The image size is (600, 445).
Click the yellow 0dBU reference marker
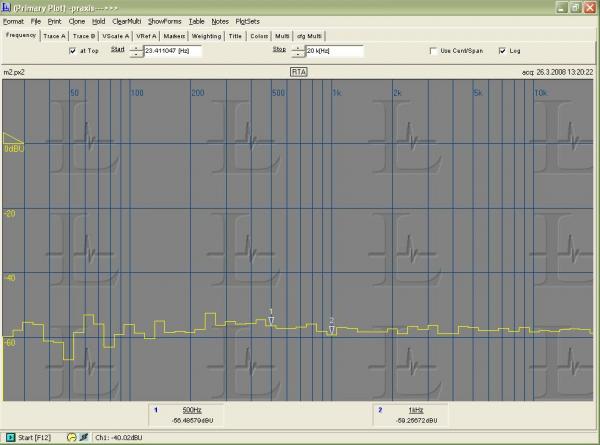tap(12, 138)
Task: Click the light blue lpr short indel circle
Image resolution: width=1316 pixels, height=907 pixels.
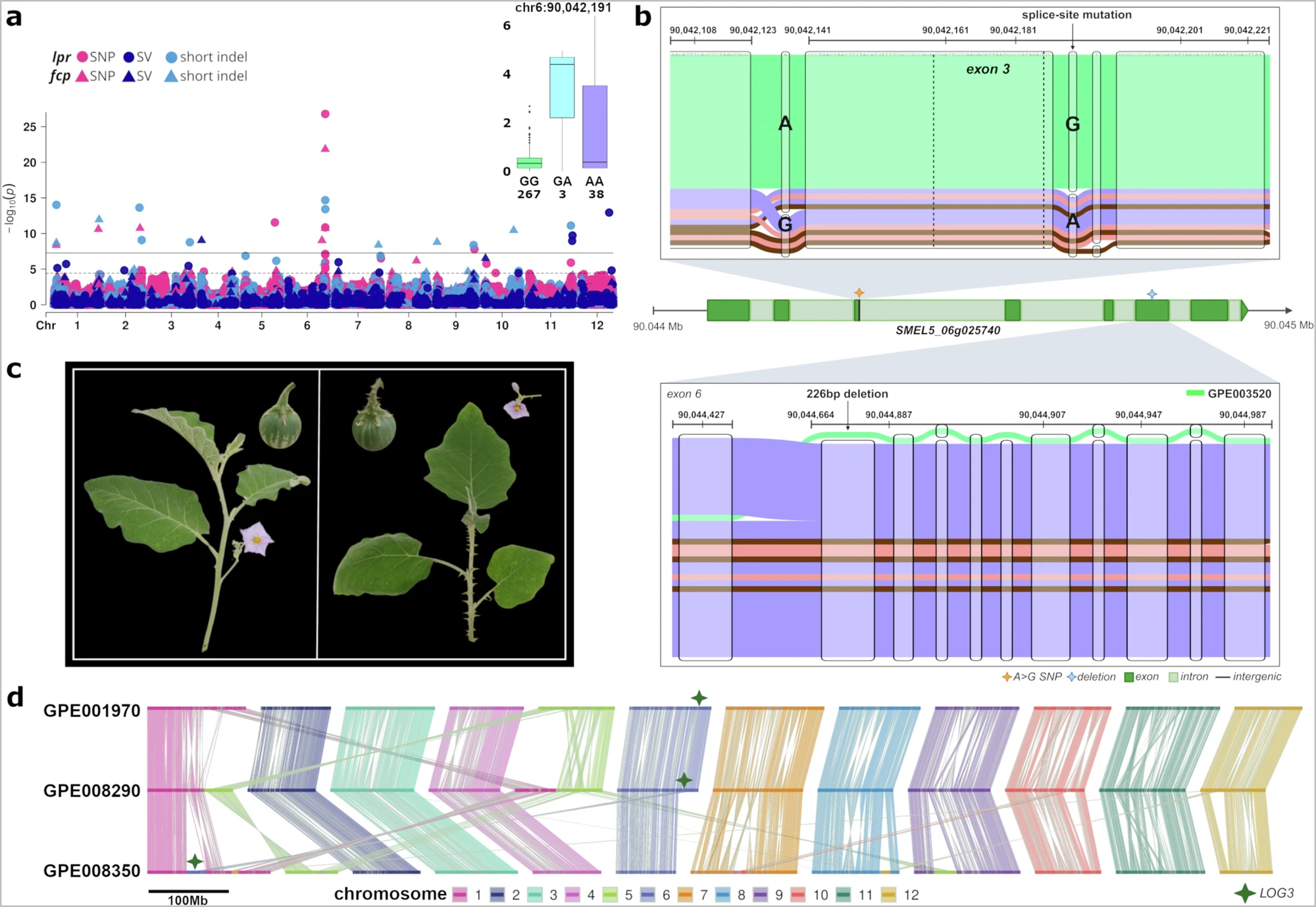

* **PROBLEM**
Please lay out the lines above as a JSON list of strings, one per line, with blank lines and pictures left out.

* **REPLY TO THE TASK**
[
  "The image size is (600, 445).",
  "Click the yellow 0dBU reference marker",
  "tap(12, 138)",
  "Task: Click the light blue lpr short indel circle",
  "Image resolution: width=1316 pixels, height=907 pixels."
]